I am already in the process of adopting one. I think this is a great program and these dogs need good homes after they are retired. The military will euthanize the ones that don't get homes. 

If you don't want to travel to Lackland, any base in your area could have dogs up for adoption. I found mine by calling the local bases and one had a dog that they were getting ready to retire.


----------



## ThorDog (Feb 12, 2010)

Congratulations!!!
Here is a link with phone number to other bases that might have adoptable working dogs

Donations

Dharmas mom - post pics of your K9 hero!!!


----------



## DharmasMom (Jul 4, 2010)

I posted these pics in another thread but I will be happy to do so again. 

His name is Kicsi and he is a 5 yo GSD


----------



## ThorDog (Feb 12, 2010)

Congratulations he is gorgeous!


----------



## Jessiewessie99 (Mar 6, 2009)

I want one!! I would love to have one! But my parents said 2 is enough for now.lol


----------



## mkmagu1 (Jun 17, 2002)

Bumping and suggest making it a sticky for future reference.


----------



## ThorDog (Feb 12, 2010)

great suggestion! Here are all the contact numbers again:








Donations


----------



## KZoppa (Aug 14, 2010)

i found these links a while back. I would LOVE to adopt a retired military working dog. I see them often around the base here. Unfortunately the base here has ONE gsd and he's already spoken for by his handler when he retires. All the others are very high strung and reactive dutch shepherds.


----------



## Chicagocanine (Aug 7, 2008)

I think this is very important to let people know about! 
I've read that the best thing to do is call all the bases in your area if you're interested in a dog, because a lot of times that's the only way to get updated info on available dogs. The Military Dog Adoptions website has a lot of great info.

I have a friend who is hoping to adopt a Malinois he was partnered with when he was in the Air Force...the dog is supposed to be retiring soon so hopefully he will be able to get him!


----------



## onyx'girl (May 18, 2007)

I can't imagine the handler giving up a dog after they have been thru so much together. The PTSD is prevalent in dogs as well as soldiers, too bad they can't recoup together and support each other during the transition. I would be honored to adopt a military dog...Thank you for posting this link, I hope it is made into a sticky.


----------



## eberesche (Aug 4, 2007)

Sticky? Please!


----------



## Narny (Sep 8, 2010)

*Thank you for posting this!!!*

I have been looking into buying a GSD for a while. I looked into all different kinds of adoptions but the one thing I could not get around was the unknown factor as a lot of those dogs are strays or abused I just couldnt have them around my children. Now I can adopt a dog whose not an unknown and that I can trust around my kids. 

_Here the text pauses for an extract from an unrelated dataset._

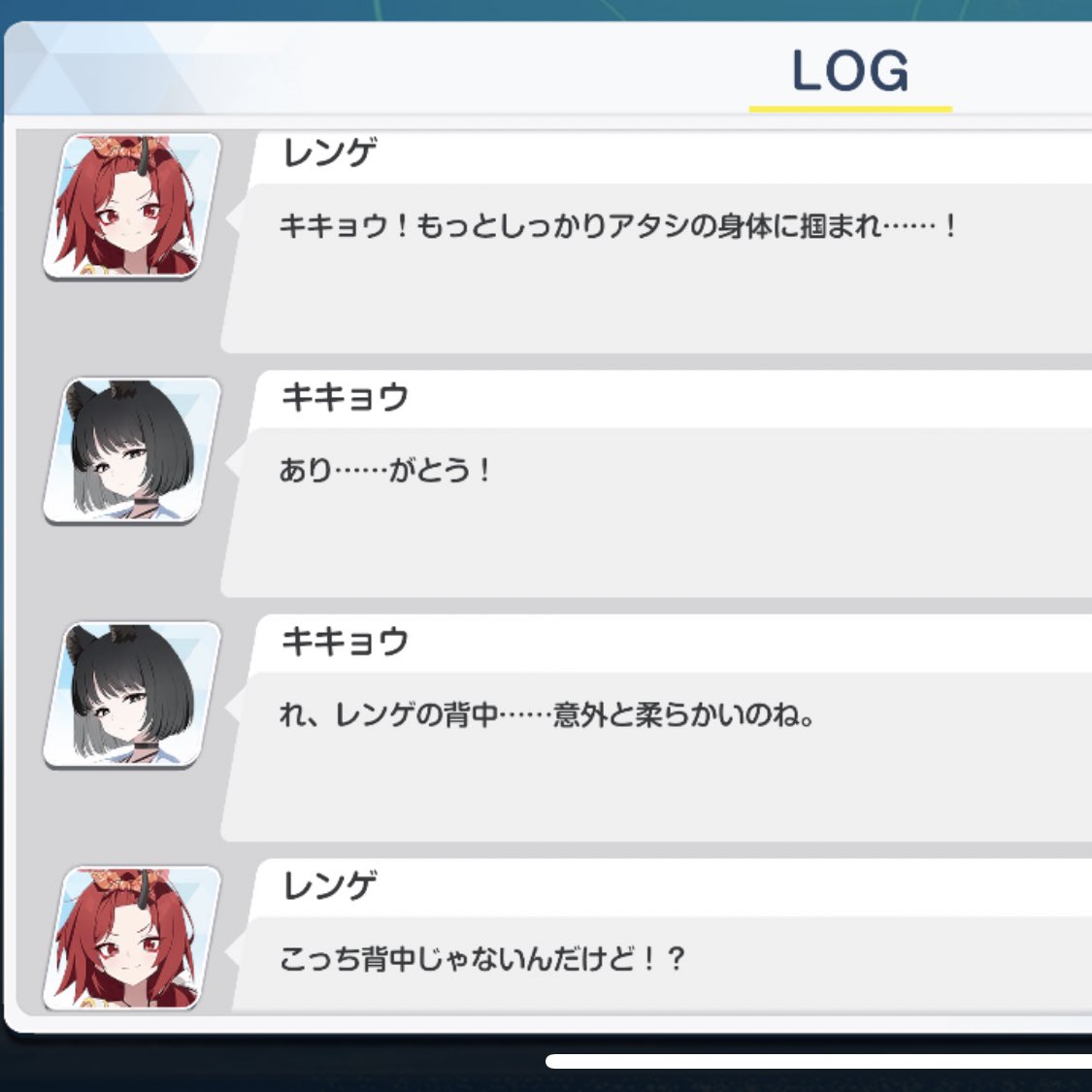
Task: Select the message レンゲの背中……意外と柔らかいのね
Action: pos(546,715)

Just wanted to say a big thank you for this site and the information here.


----------



## Narny (Sep 8, 2010)

onyx'girl said:


> I can't imagine the handler giving up a dog after they have been thru so much together. The PTSD is prevalent in dogs as well as soldiers, too bad they can't recoup together and support each other during the transition. I would be honored to adopt a military dog...Thank you for posting this link, I hope it is made into a sticky.

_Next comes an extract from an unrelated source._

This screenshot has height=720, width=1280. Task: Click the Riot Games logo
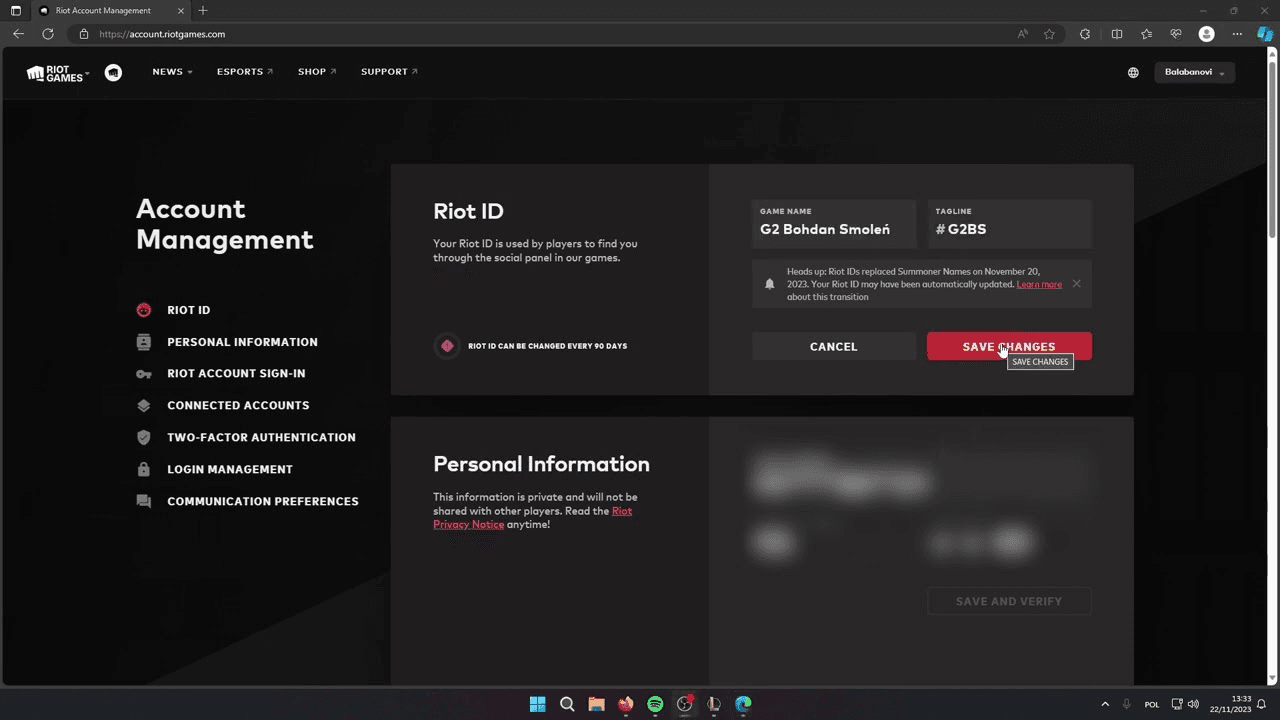(x=55, y=73)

I have called and spoke with a few of the bases. Not all of these dogs are coming back from war. Some of them are used to train the war bound dogs others are "washouts" that arent up to the military standards. 

The person I spoke with said 9 times out of 10 the handler takes the dog thus the reason there is in some cases a 2 year waiting list depending on the base.


----------



## gsdraven (Jul 8, 2009)

Narny, if you get a dog from a reputable rescue - one that uses foster homes- the foster parent should be able to tell you about any issues the dog has. Many foster homes have children and other pets living in the home and take at least a month to socialize the dog to many different situations so they can tell you what the right home for the dog is and many will help you to find the right dog for your family. 

Also, many rescues at least courtesy post for owner surrenders and can put you in contact with the dog's previous owner to find out the history of the dog. Buying a puppy can also be an unknown as to where their personality will end up when they are finally matured at 2-3 years old.


----------